By Lucia Mutikani
WASHINGTON (Reuters) – U.S. retail sales increased more than expected in June, pointing to strong consumer spending, which could help to blunt some of the drag on the economy from weak business investment.
The report from the Commerce Department on Tuesday did not change market expectations that the Federal Reserve will cut interest rates this month for the first time in a decade.
But signs of strong consumer spending and rising underlying inflation suggest the U.S. central bank is unlikely to cut rates by 50 basis points at its July 30-31 policy meeting as markets had initially anticipated.
Fed Chairman Jerome Powell last week told lawmakers the central bank would “act as appropriate” to protect the economy against risks stoked by a trade war between the United States and China, as well as slowing global growth.
“It certainly will counteract weak business spending to some degree,” said Robert Frick, corporate economist at Navy Federal Credit Union in Vienna, Virginia. “Given that the Fed is most worried about foreign economies and the threat of an escalating trade war, it is unlikely to dissuade them from cutting rates soon.”
Retail sales increased 0.4% last month as households stepped up purchases of motor vehicles and a variety of other goods. Data for May was revised slightly down to show retail sales gaining 0.4%, instead of rising 0.5% as previously reported.
Economists polled by Reuters had forecast retail sales edging up 0.1% in June. Compared to June last year, retail sales advanced 3.4%.

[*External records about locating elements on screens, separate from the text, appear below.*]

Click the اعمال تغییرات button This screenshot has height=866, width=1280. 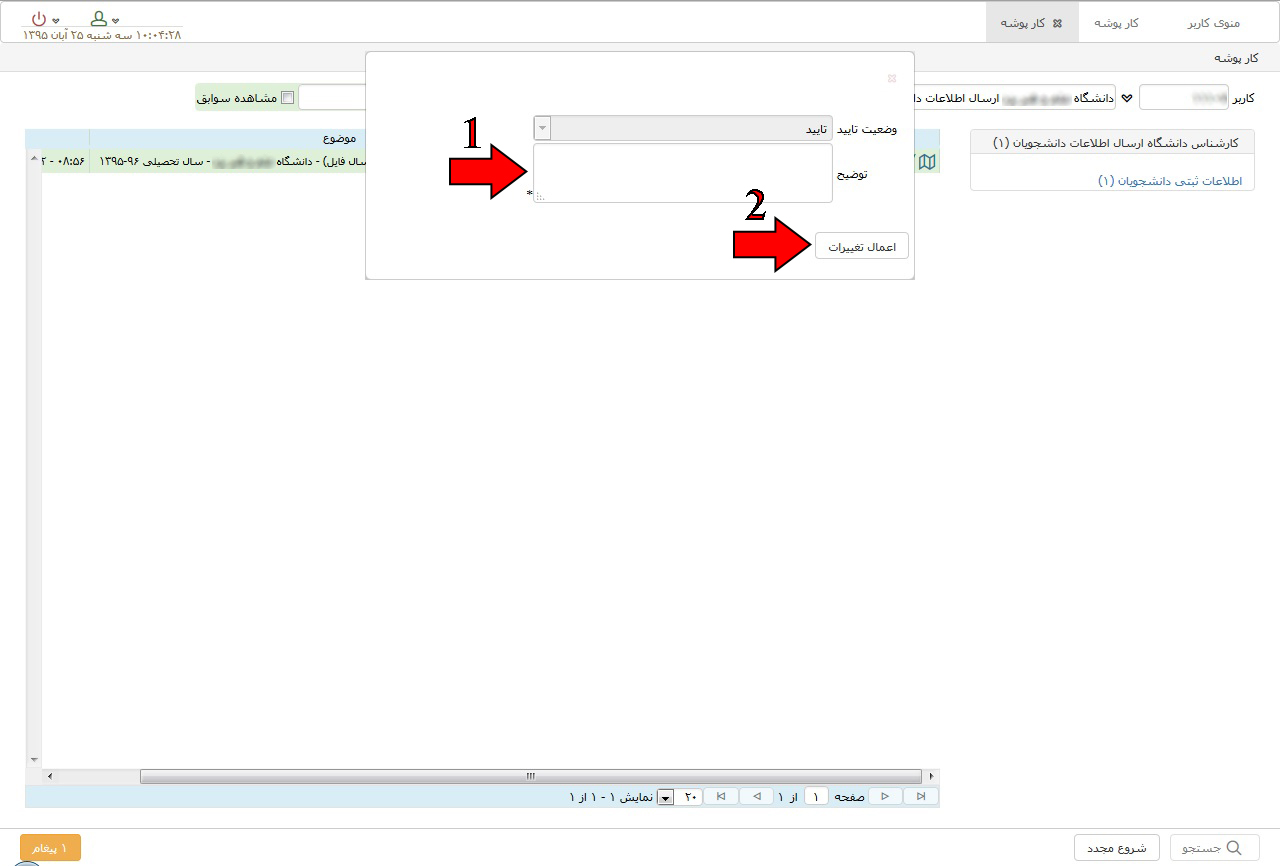861,246
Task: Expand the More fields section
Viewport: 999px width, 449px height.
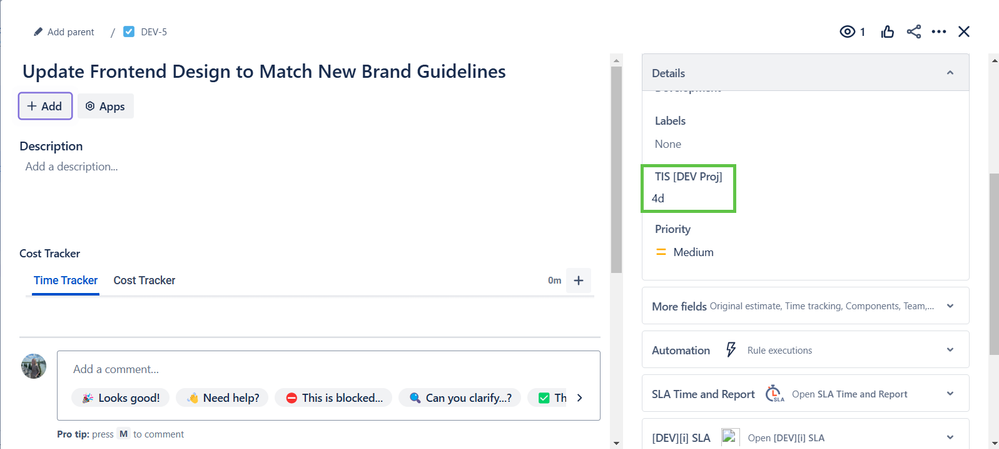Action: coord(949,306)
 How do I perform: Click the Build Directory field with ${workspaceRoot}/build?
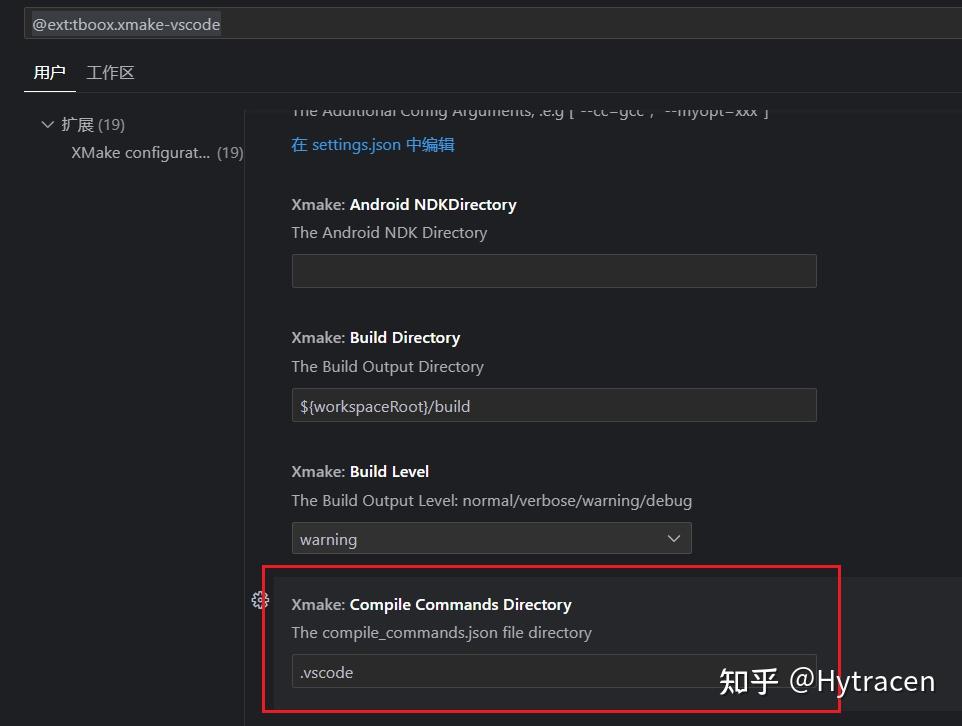553,405
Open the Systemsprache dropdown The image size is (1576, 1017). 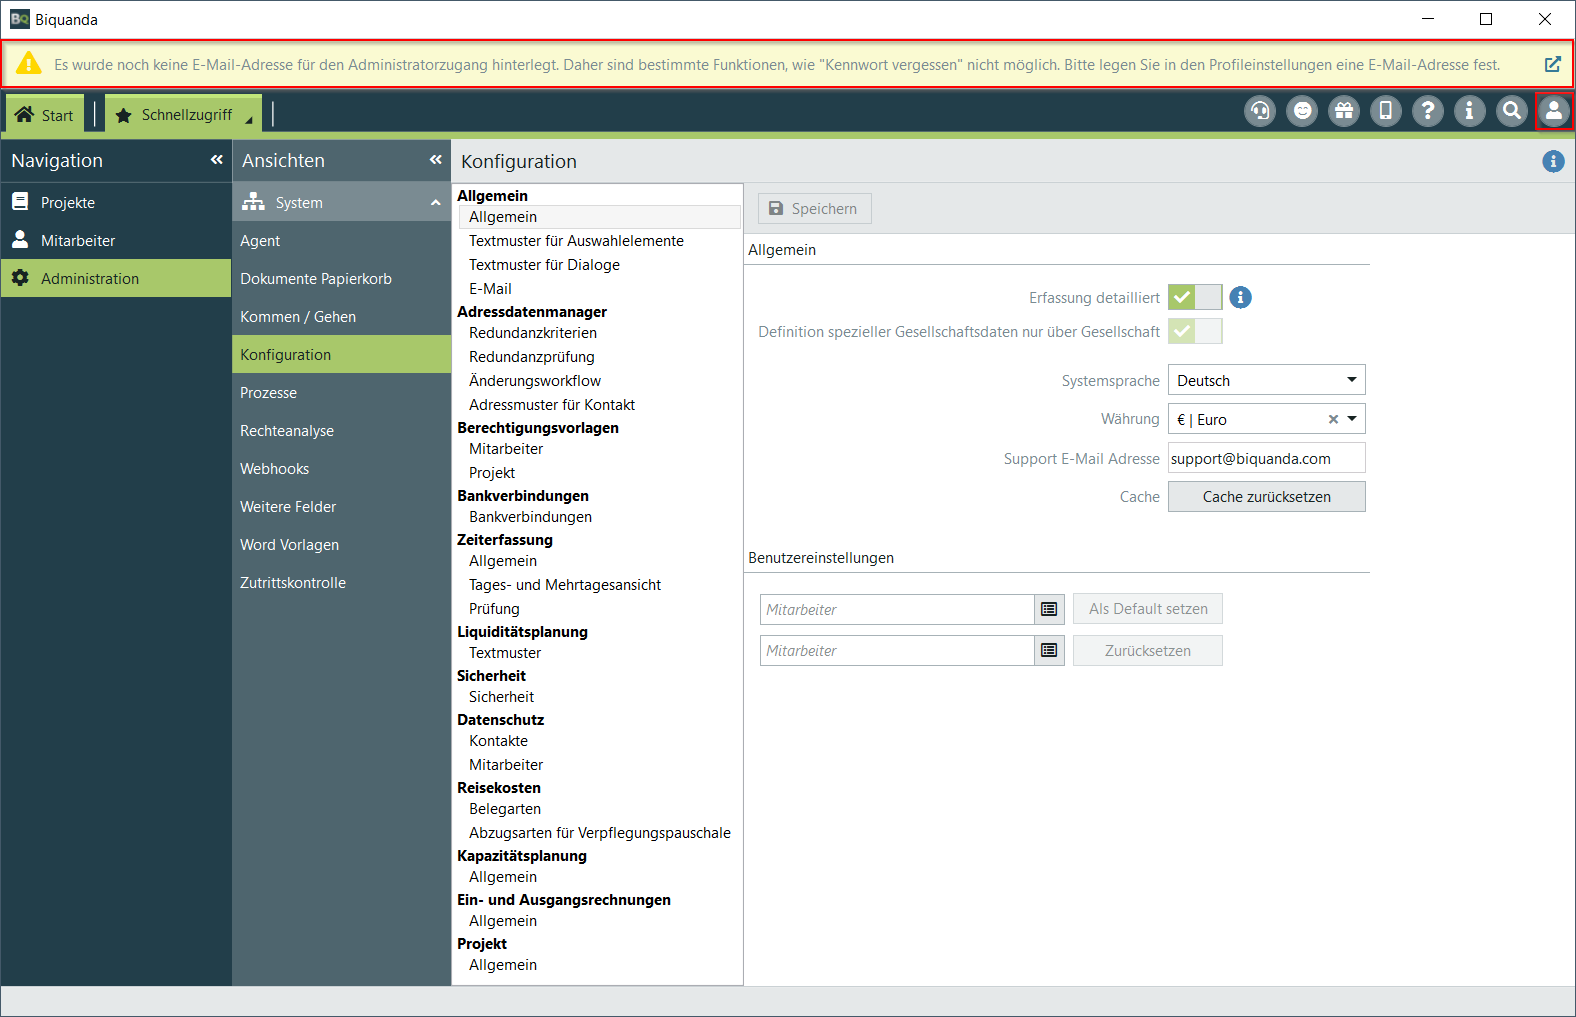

Excluding automobiles, gasoline, building materials and food services, retail sales jumped 0.7% last month after an upwardly revised 0.6% increase in May. These so-called core retail sales, which correspond most closely with the consumer spending component of gross domestic product, were previously reported to have increased 0.4% in May.
June’s strong gain in core retail sales, coming on the heels of solid increases in April and May, suggested an acceleration in consumer spending in the second quarter. Consumer spending grew at its slowest pace in a year in the first quarter.

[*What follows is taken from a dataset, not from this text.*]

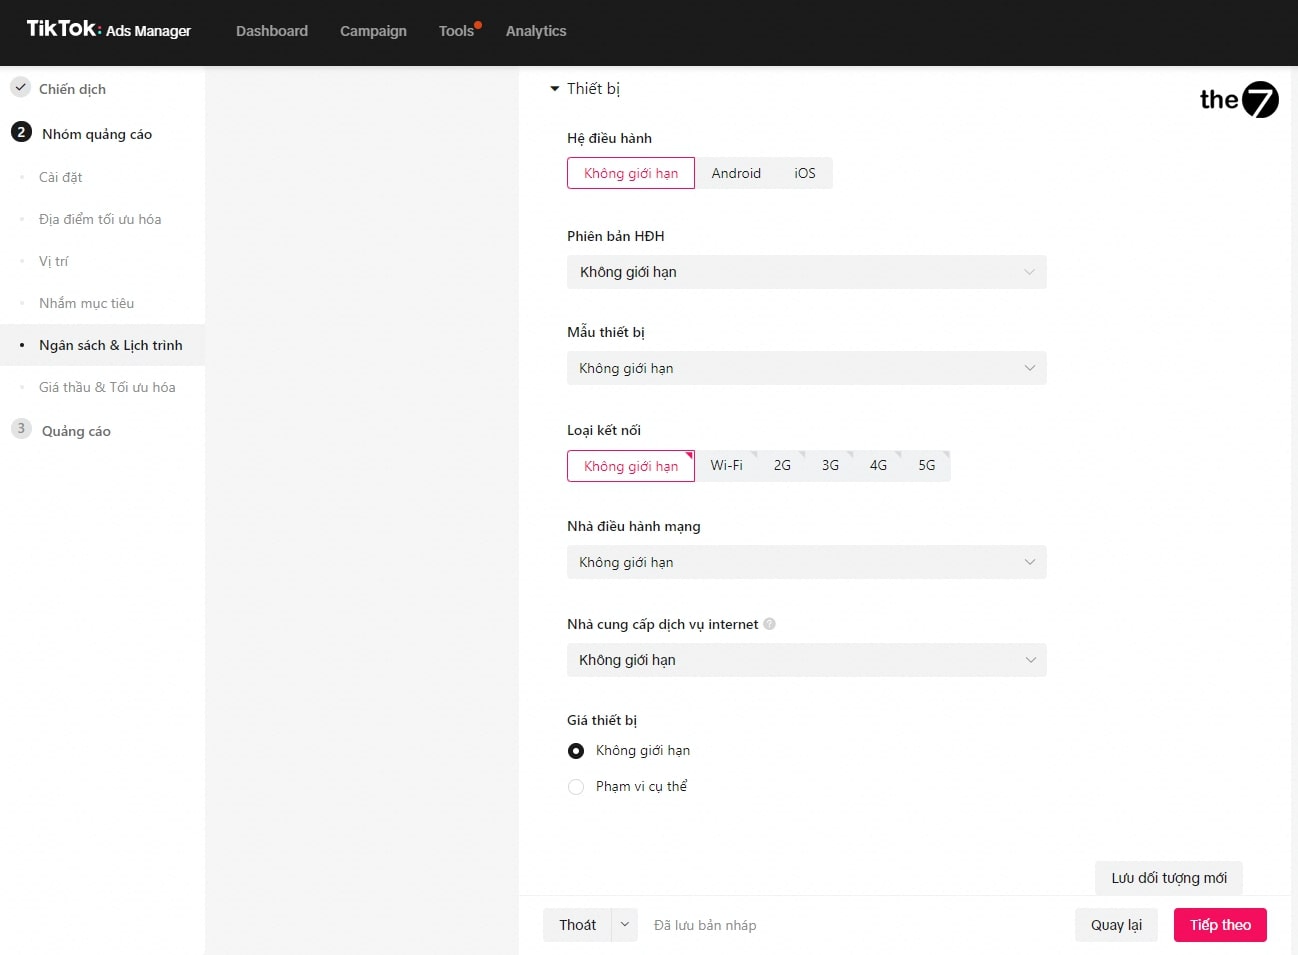Image resolution: width=1298 pixels, height=955 pixels.
Task: Click the the7 logo
Action: click(x=1238, y=99)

The dollar held gains versus a basket of currencies after the data, while U.S. Treasury yields rose.
Consumer spending is being supported by a tight labour market, even as the broader economy is slowing as weaker business investment, an inventory overhang, a trade war between the United States and China, and softening global growth pressure manufacturing.
The Atlanta Fed is forecasting GDP increased at a 1.4% annualised rate in the second quarter. The economy grew at a 3.1% pace in the January-March quarter. The government will publish its snapshot of second-quarter GDP next Friday. The economy is losing speed in part as last year’s stimulus from massive tax cuts and more government spending fades.
Auto sales increased 0.7% in June after a similar gain in May. Receipts at service stations fell 2.8%, reflecting cheaper gasoline. Sales at building material stores rebounded 0.5% after dropping 1.5% in May.
Receipts at clothing stores rose 0.5%. Online and mail-order retail sales climbed 1.7%, matching May’s increase. Receipts at furniture stores advanced 0.5%. Sales at restaurants and bars surged 0.9%. Spending at hobby, musical instrument and book stores was unchanged.
While core inflation perked up in June, gains are likely to remain moderate. A separate report on Tuesday from the Labour Department showed import prices dropped 0.9% last month, the biggest decrease in six months, after being unchanged in May.
Import prices, which exclude tariffs, were held down by a 6.2% drop in the cost of petroleum products. There were also decreases in the prices of imported food and capital goods.
The cost of goods imported from China slipped 0.1%, matching May’s drop. Prices of Chinese goods fell 1.5% in the 12 months through June, the largest decrease since February 2017.